腎臓病とは、腎不全とはネコにおける「腎臓病」とは、腎臓で作られた尿の通り道である「尿細管」が徐々に壊れ、腎臓が十分に機能しなくなる病気です。腎臓は尿を作って体内の有害な物質を体外に排出する役割を持っているのはもちろん、体内のミネラルのバランスを整えるという重要な役割を持っています。腎臓病が進行して腎臓が十分機能しなくなった状態を「腎不全」と呼びますが、腎不全になると体内に有毒な物質がたまったり、ミネラルのバランスが崩れたりすることで、体の機能に悪影響が出ます。

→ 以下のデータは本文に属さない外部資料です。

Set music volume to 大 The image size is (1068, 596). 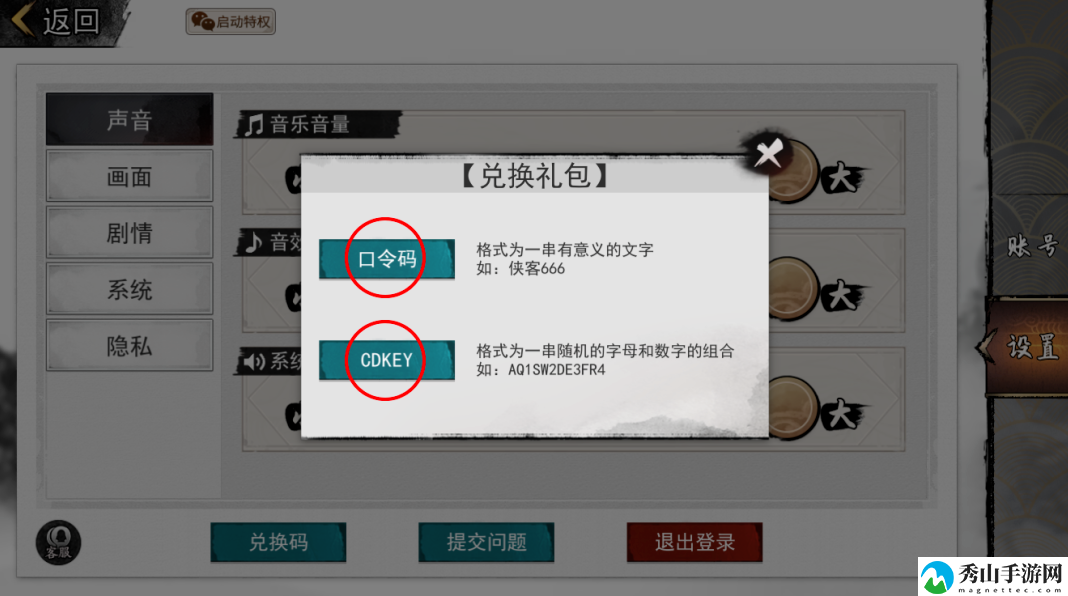(841, 178)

人間の場合は、腎不全が進行すると血液透析の治療を受けなければ生きていくことができ無い場合もあります。

ネコが腎臓病になりやすい理由

ネコが腎臓病になりやすい理由それは遺伝子の違いなのです。私たちの体にはAIMというタンパク質を作る遺伝子があります。ネコももちろん、あらゆる哺乳類がAIMを持っているのですが、なぜかネコはこのAIMを作る遺伝子に違いがあり、AIMの性質が少し異なるのです。人間など正常なAIMの場合、尿細管の細胞が傷つくと、AIMがすぐさまそこへやってきて、細胞にくっつき、「ここが異常だよ、直さないとだめだよ」と伝えるタグのような役割をしてくれます。すると、壊れた細胞を食べて修復する細胞が駆けつけて、元通りの尿細管に直してくれるのです。しかし、ネコの持つ異常なAIMは、IgMという抗体に強く結合していて、なかなか離れることができません。するとどうなるでしょう。尿細管の細胞が壊れてしまっても、そこにAIMがたどり着くことができず、「タグ」が無いので直してくれる細胞も集まってきません。その結果、尿細管は壊れたままとなってしまい、それが積み重なると、腎臓の機能が落ちてきてしまうのです。なぜ、ネコだけがこのような異常なAIMの遺伝子を持っているか、というのはまだ分かっていません。

ネコの腎臓病の薬

お薬ができるかも?現在、AIMを大量に作る技術が開発され、お薬として使われることが期待されています。ネコに正常なAIMを注射してあげることで、壊れた尿細管を修復する機能が得られ、腎臓病が進むのを防ぐことができると期待されています。もしかすると、ペットのネコちゃんが30年以上長生きする未来がもうすぐそこまで来ているかもしれません!